I Principi del Piano
L'amministrazione comunale di Sant'Agata di Militello, nella qualità di capofila del raggruppamento dei comuni che partecipano al PIT 21, ha avuto finanziato da parte della Regione Siciliana la redazione del Piano Strategico "Polo Turistico Tirreno Centrale".
Il territorio interessato alla pianificazione strategica comprendeva originariamente 10 comuni della provincia di Messina, quali: Acquedolci, Brolo, Capo d'Orlando, Caprileone, Frazzanò, Mirto, Naso, Piraino, Sant'Agata di Militello e Torrenova.
A questi si sono aggiunti successivamente, attraverso la sottoscrizione di un Protocollo d'Intesa con l'Ente Parco dei Nebrodi, soggetto rappresentante dei comuni del PIT 33, altri 24 comuni: Alcara Li Fusi, Capizzi, Caronia, Castel di Lucio, Castell'Umberto, Cesarò, Ficarra, Galati Mamertino, Gioiosa Marea, Longi, Militello Rosmarino, Mistretta, Motta d'Affermo, Pettineo, Reitano, San Fratello, San Marco d'Alunzio, San Salvatore di Fitalia, Sant'Angelo di Brolo, Santo Stefano di Camastra, San Teodoro, Tortorici, Tusa e Ucria.
Questo ampliamento ha portato ad una nuova denominazione dell'intero progetto, al fine di identificare meglio la base territoriale oggetto d'interesse: Piano Strategico dei Nebrodi.
L'eco del progetto si estende fino ad allargarsi all'intera regione dei Nebrodi con l'aggiunta dei comuni di Cerami, Floresta, Maniace, Raccuja, Santa Domenica Vittoria e Troina.
Pertanto, complessivamente il territorio oggetto di pianificazione strategica riguarda 40 comuni, buona parte facenti parte del Parco dei Nebrodi. questa nuova veste territoriale scaturisce dalla necessità di rafforzare la capacità strategica del territorio dei Nebrodi, che nella fattispecie rappresenta l'area ad alta potenzialità turistica localizzata a cavallo e lungo la costa tra le provincie di Messina e Palermo.
L'obiettivo globale è quello di contribuire a preparare le condizioni programmatiche ed organizzative per l'attuazione di nuovi programmi operativi regionali e/o settoriali, in un quadro in cui i Comuni, beneficiari di gran parte delle operazioni co-finanziate, assumano una visione strategica condivisa e partecipata con i principali attori sociali ed economici, nonché con la popolazione, del proprio sviluppo sociale ed economico.
Il Piano, pensato principalmente come strumento di innovazione dell'azione pubblica nell'area oggetto di intervento, tiene conto delle risorse e delle criticità del contesto territoriale, al fine di definire un insieme di principi e di dispositivi analitici e programmatici volti a sostenere la rigenerazione dei sistemi economici locali in un'ottica di sostenibilità.
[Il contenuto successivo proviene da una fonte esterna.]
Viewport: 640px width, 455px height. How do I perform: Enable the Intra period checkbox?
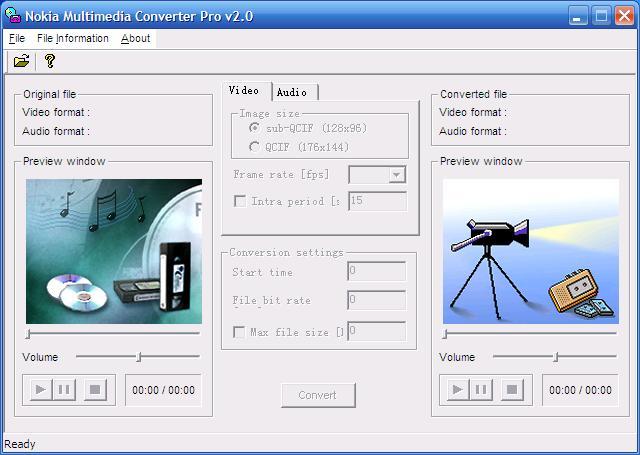(239, 201)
Basandosi su una ricognizione puntuale di dati a carattere statistico, rappresentativi delle realtà produttive locali, e di una lettura integrata delle ipotesi di sviluppo equilibrato e duraturo dell'area, identifica i bisogni del territorio che possono essere soddisfatti in collegamento con le sue potenzialità effettive e con i settori dell'economia locale più dinamici.
Il Piano, facendo leva sulle caratteristiche localizzate del contesto, mira a promuovere un sistema di interventi e politiche integrate finalizzate ad eliminare gli attuali elementi di criticità e preparare le classi produttive della società a trarre i maggiori vantaggi dalle risorse ambientali. Rilevanza strategica viene data dall'obiettivo di integrazione fra le zone dell'entroterra e la fascia costiera, in una prospettiva di potenziamento dell'offerta turistica e dei servizi connessi, basata sul patrimonio naturalistico, culturale e balneare del sistema territorio nel suo complesso.
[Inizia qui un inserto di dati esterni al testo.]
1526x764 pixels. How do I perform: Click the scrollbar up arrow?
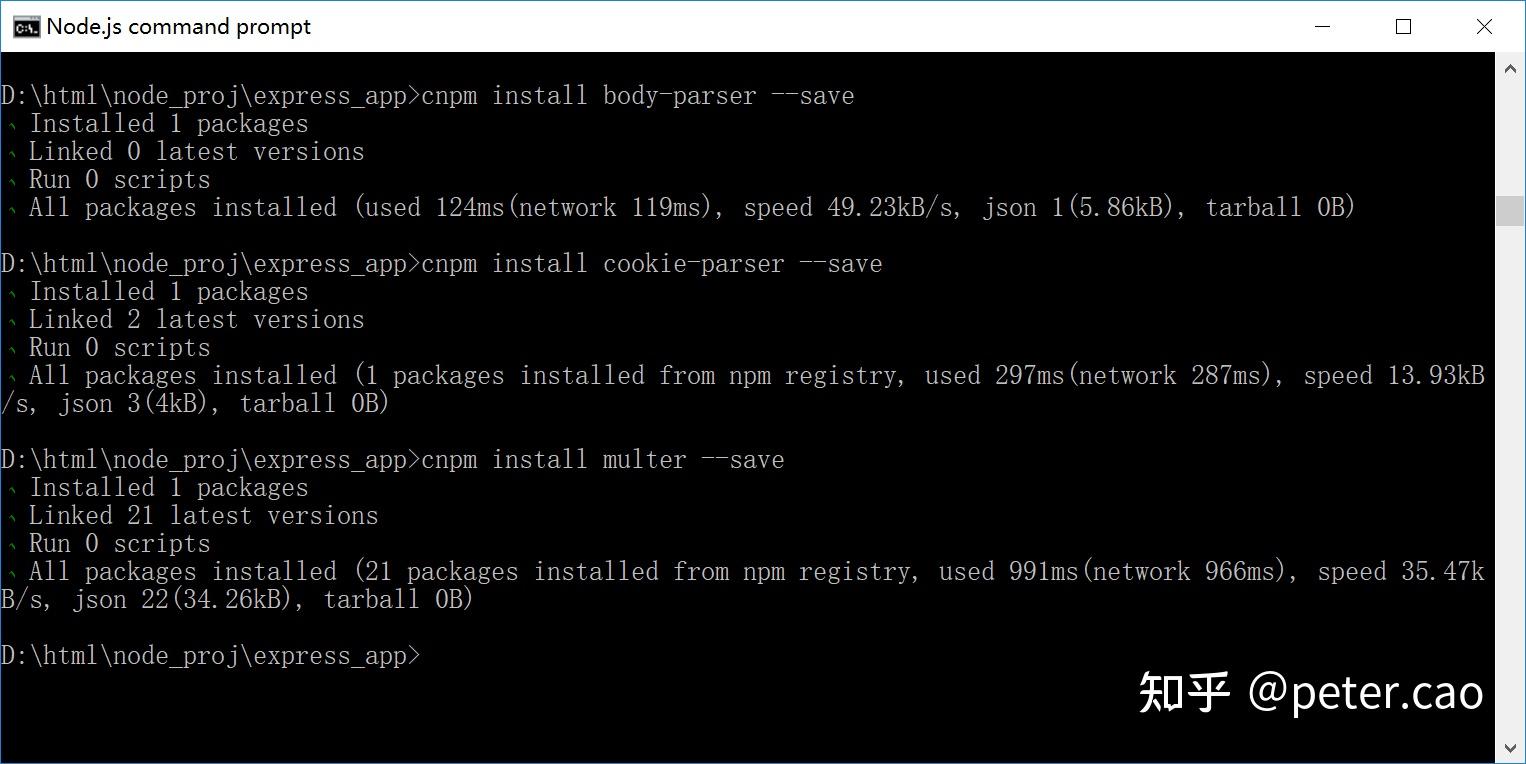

L'orientamento verso uno sviluppo sostenibile caratterizza tutte le linee d'azione e gli indirizzi del Piano, con particolare riferimento alle problematiche legate all'accessibilità ed alla mobilità sul territorio ripensata in un'ottica di salvaguardia dell'integrità dei centri storici e dei siti di maggiore interesse culturale e naturalistico.